Spend money on experience versus things.
Though you might think that a wardrobe packed to the brim with the latest trends will bring you endless satisfaction; it won't. Instead, research suggests we get a lot more bang for our buck when we spend our money on memorable experiences. Whether it's a gig with mates (adding a social element, which further boosts your feel good hormones) or a trip abroad, a study from Psychological Science found that those who splurged on doing rather than having, felt better about themselves in the long run.
Listen to Mozart, not Beethoven.
Your brain will thank you for it. Sorry Beethoven, you're good, but you're not that good. We all know that listening to music makes us feel good, unless of course you've just broken up with somebody and are enduring Adele's '21' album, but listening to Mozart has particular brain-boosting benefits that are not evident with all music. Recently, it was found that Mozart was better than Beethoven when it comes to activating circuits in the brain that relate to attention and thinking. "The results of our study show an increase in the power and frequency index of background activity in both adults and the healthy elderly after listening to Mozart... This brain wave activity is linked to intelligent quotient, memory, cognition and (having an) open mind to problem-solving.
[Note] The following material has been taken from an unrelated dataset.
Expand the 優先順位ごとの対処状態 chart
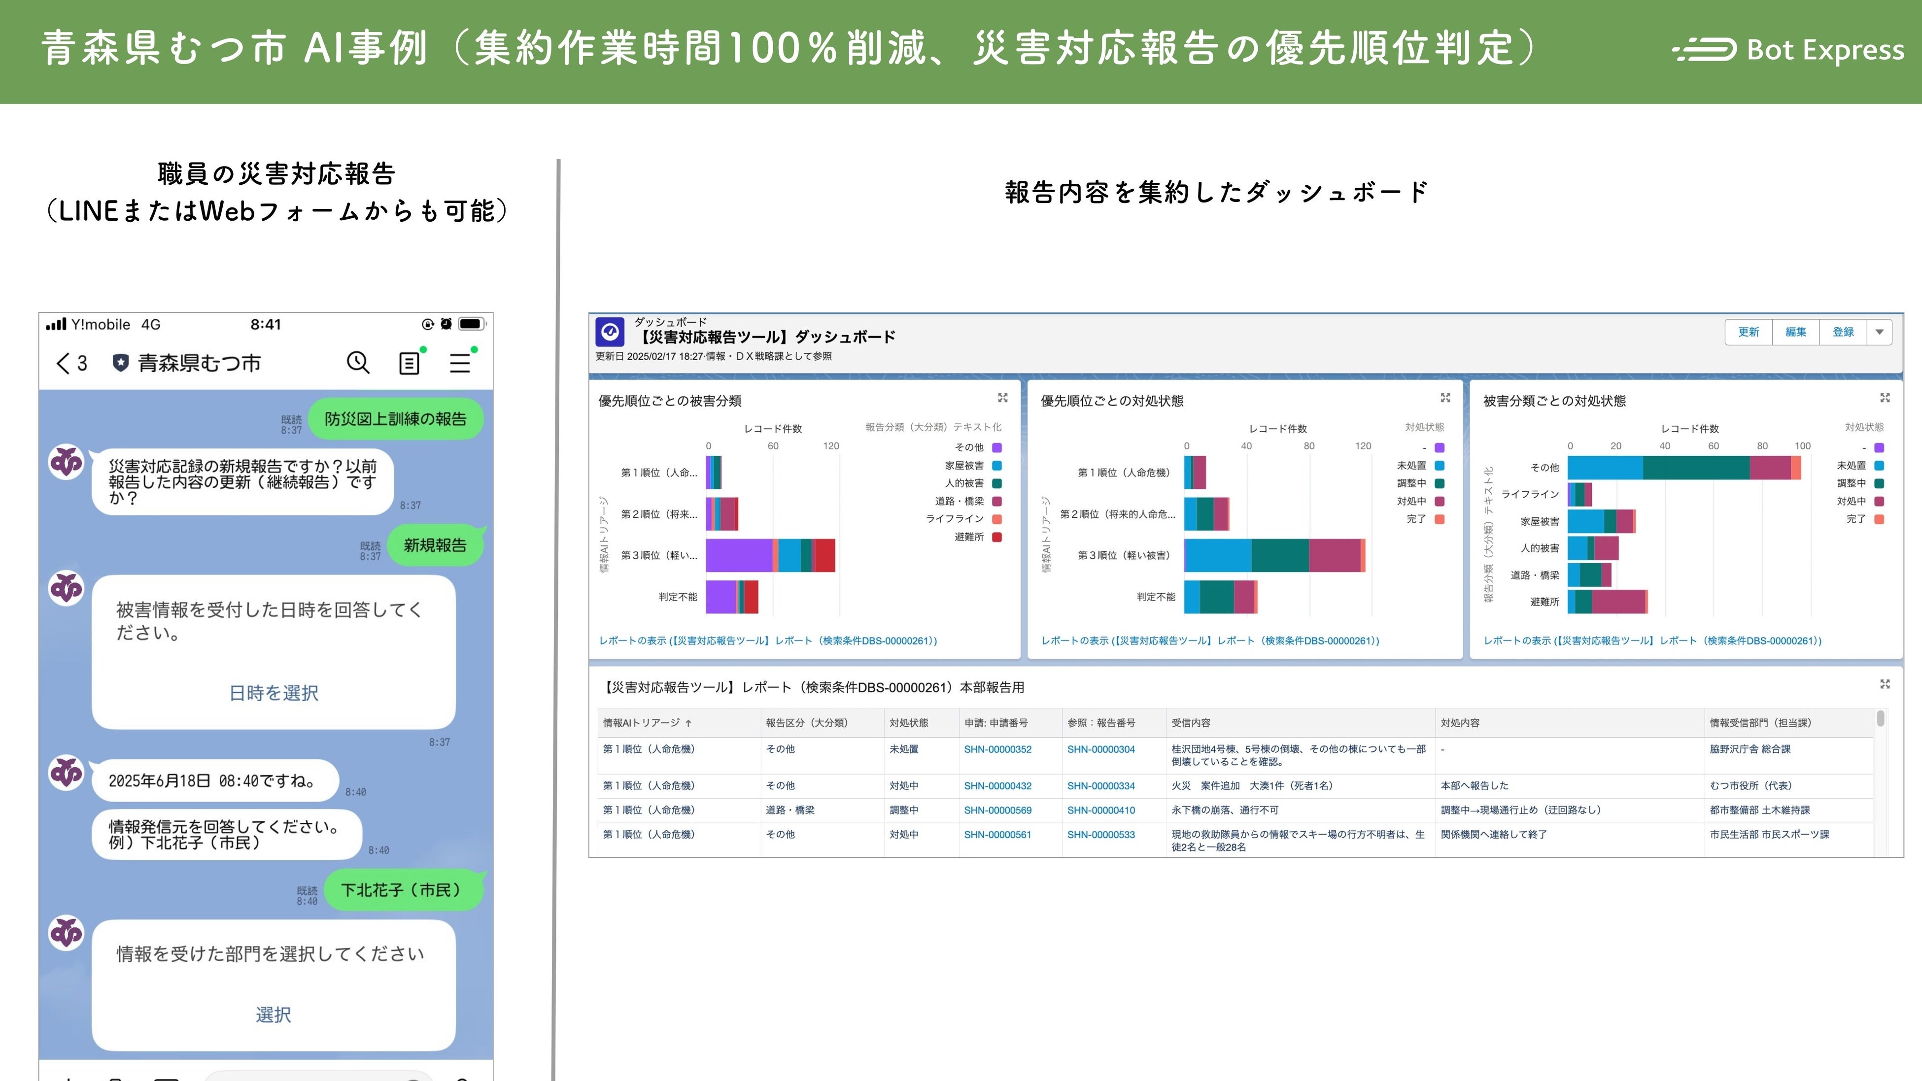 pyautogui.click(x=1445, y=398)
No changes in EEG activity were detected in adults and the elderly after listening to Beethoven."
Leave social media alone.
Make a conscious effort to avoid technology for an hour, even a half hour, before bed. Give your mind a chance to slow down after a day spent glued to a series of screens, allowing for a deeper, more restful and restorative sleep. Instead, spend some time focusing on your breathing in and out, reducing your heart rate, or, not to contradict ourselves, set a meditation app on your phone (then move it far away from you) and listen to a guided plan to have you feeling totally relaxed in under five minutes. If your brain's a little too awake, delving into a good book will do more than make you sleepy; research suggests reading can reduce stress by more than two-thirds. In a study commissioned by Galaxy chocolate, reported by The Telegraph a few years back, researchers found that reading a book had a far greater effect on stress reduction than even walking or listening to music.
The benefits of keeping a gratitude diary are well documented. As humans, we are hardwired to have a negativity bias, meaning that it is far easier for us to focus on the negative than it is the positive. For example, if you do an interview for a job, and they praise you highly in nine areas out of ten, but say even the tiniest thing negative about one thing, you will instantly zone in on that one negative, placing less importance on the rest. Taking time to write a gratitude diary, writing down a list of five to ten things that you're grateful for or happy about - no matter how small they may be - will rewire your brain, over time, to pay more attention to life's positives. Trust us, it works.